RECORDS SUPPLIED Block Start
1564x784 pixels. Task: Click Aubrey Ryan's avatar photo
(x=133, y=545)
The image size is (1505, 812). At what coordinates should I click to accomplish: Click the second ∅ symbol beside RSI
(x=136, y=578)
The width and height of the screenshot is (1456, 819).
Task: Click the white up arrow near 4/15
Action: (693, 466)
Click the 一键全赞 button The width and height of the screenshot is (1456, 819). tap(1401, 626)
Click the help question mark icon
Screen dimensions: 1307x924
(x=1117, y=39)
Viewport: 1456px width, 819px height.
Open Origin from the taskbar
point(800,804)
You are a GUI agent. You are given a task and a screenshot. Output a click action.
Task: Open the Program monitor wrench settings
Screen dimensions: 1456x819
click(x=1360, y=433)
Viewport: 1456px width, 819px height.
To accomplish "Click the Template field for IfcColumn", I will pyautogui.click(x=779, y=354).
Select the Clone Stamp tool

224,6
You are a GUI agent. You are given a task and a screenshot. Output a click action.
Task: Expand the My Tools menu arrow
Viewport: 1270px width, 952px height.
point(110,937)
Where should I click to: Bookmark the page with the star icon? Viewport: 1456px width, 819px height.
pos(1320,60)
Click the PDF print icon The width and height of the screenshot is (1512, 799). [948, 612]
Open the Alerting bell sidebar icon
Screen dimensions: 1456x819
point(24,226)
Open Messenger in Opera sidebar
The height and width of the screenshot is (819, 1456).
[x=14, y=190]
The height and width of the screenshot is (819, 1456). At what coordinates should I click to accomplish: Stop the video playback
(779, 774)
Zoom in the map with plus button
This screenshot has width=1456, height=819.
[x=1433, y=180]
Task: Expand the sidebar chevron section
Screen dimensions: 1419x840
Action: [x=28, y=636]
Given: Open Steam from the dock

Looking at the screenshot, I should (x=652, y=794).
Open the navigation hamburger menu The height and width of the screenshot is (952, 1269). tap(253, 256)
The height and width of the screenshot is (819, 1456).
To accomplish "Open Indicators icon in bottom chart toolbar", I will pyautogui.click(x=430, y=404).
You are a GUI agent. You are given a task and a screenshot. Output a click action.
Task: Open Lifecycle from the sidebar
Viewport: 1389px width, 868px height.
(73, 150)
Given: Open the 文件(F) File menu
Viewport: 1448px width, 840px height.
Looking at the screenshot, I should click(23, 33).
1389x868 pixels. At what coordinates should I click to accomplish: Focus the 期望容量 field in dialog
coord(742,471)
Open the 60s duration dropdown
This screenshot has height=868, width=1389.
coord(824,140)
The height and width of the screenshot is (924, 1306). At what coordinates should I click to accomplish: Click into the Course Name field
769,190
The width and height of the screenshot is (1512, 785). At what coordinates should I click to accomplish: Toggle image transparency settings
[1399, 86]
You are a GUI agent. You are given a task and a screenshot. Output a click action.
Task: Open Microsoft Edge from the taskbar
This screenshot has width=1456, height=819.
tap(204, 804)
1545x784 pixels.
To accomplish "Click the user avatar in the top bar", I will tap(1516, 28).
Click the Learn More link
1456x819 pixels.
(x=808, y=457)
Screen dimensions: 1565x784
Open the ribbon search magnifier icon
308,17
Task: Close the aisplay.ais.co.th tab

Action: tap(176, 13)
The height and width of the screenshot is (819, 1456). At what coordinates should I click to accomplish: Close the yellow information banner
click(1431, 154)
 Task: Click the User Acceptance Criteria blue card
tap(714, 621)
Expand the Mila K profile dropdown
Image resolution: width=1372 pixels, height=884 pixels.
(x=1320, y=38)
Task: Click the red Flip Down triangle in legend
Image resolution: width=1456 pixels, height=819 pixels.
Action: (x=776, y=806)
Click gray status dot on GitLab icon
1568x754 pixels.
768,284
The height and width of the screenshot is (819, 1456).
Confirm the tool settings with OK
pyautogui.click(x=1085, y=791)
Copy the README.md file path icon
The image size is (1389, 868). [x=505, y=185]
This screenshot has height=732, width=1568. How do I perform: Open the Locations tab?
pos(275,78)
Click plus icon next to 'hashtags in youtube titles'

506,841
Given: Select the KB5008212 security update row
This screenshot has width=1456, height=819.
RECORDS SUPPLIED Block End
Every one of the records is to be copied word for word.

1564x784 pixels. Task: Click Aubrey Ryan's avatar photo
(x=133, y=545)
The image size is (1505, 812). At what coordinates should I click to accomplish: Click the second ∅ symbol beside RSI
(x=136, y=578)
The width and height of the screenshot is (1456, 819).
Task: Click the white up arrow near 4/15
Action: (693, 466)
Click the 一键全赞 button The width and height of the screenshot is (1456, 819). tap(1401, 626)
Click the help question mark icon
Screen dimensions: 1307x924
(x=1117, y=39)
Viewport: 1456px width, 819px height.
Open Origin from the taskbar
point(800,804)
You are a GUI agent. You are given a task and a screenshot. Output a click action.
Task: Open the Program monitor wrench settings
Screen dimensions: 1456x819
click(x=1360, y=433)
Viewport: 1456px width, 819px height.
To accomplish "Click the Template field for IfcColumn", I will pyautogui.click(x=779, y=354).
Select the Clone Stamp tool

224,6
You are a GUI agent. You are given a task and a screenshot. Output a click action.
Task: Expand the My Tools menu arrow
Viewport: 1270px width, 952px height.
point(110,937)
Where should I click to: Bookmark the page with the star icon? Viewport: 1456px width, 819px height.
pos(1320,60)
Click the PDF print icon The width and height of the screenshot is (1512, 799). [948, 612]
Open the Alerting bell sidebar icon
Screen dimensions: 1456x819
point(24,226)
Open Messenger in Opera sidebar
The height and width of the screenshot is (819, 1456).
[x=14, y=190]
The height and width of the screenshot is (819, 1456). At what coordinates should I click to accomplish: Stop the video playback
(779, 774)
Zoom in the map with plus button
This screenshot has width=1456, height=819.
[x=1433, y=180]
Task: Expand the sidebar chevron section
Screen dimensions: 1419x840
Action: [x=28, y=636]
Given: Open Steam from the dock

Looking at the screenshot, I should (x=652, y=794).
Open the navigation hamburger menu The height and width of the screenshot is (952, 1269). tap(253, 256)
The height and width of the screenshot is (819, 1456).
To accomplish "Open Indicators icon in bottom chart toolbar", I will pyautogui.click(x=430, y=404).
You are a GUI agent. You are given a task and a screenshot. Output a click action.
Task: Open Lifecycle from the sidebar
Viewport: 1389px width, 868px height.
(73, 150)
Given: Open the 文件(F) File menu
Viewport: 1448px width, 840px height.
Looking at the screenshot, I should click(23, 33).
1389x868 pixels. At what coordinates should I click to accomplish: Focus the 期望容量 field in dialog
coord(742,471)
Open the 60s duration dropdown
This screenshot has height=868, width=1389.
coord(824,140)
The height and width of the screenshot is (924, 1306). At what coordinates should I click to accomplish: Click into the Course Name field
769,190
The width and height of the screenshot is (1512, 785). At what coordinates should I click to accomplish: Toggle image transparency settings
[1399, 86]
You are a GUI agent. You are given a task and a screenshot. Output a click action.
Task: Open Microsoft Edge from the taskbar
This screenshot has width=1456, height=819.
tap(204, 804)
1545x784 pixels.
To accomplish "Click the user avatar in the top bar", I will tap(1516, 28).
Click the Learn More link
1456x819 pixels.
(x=808, y=457)
Screen dimensions: 1565x784
Open the ribbon search magnifier icon
308,17
Task: Close the aisplay.ais.co.th tab

Action: tap(176, 13)
The height and width of the screenshot is (819, 1456). At what coordinates should I click to accomplish: Close the yellow information banner
click(1431, 154)
 Task: Click the User Acceptance Criteria blue card
tap(714, 621)
Expand the Mila K profile dropdown
Image resolution: width=1372 pixels, height=884 pixels.
(x=1320, y=38)
Task: Click the red Flip Down triangle in legend
Image resolution: width=1456 pixels, height=819 pixels.
Action: (x=776, y=806)
Click gray status dot on GitLab icon
1568x754 pixels.
768,284
The height and width of the screenshot is (819, 1456).
Confirm the tool settings with OK
pyautogui.click(x=1085, y=791)
Copy the README.md file path icon
The image size is (1389, 868). [x=505, y=185]
This screenshot has height=732, width=1568. How do I perform: Open the Locations tab?
pos(275,78)
Click plus icon next to 'hashtags in youtube titles'

506,841
Given: Select the KB5008212 security update row
This screenshot has width=1456, height=819.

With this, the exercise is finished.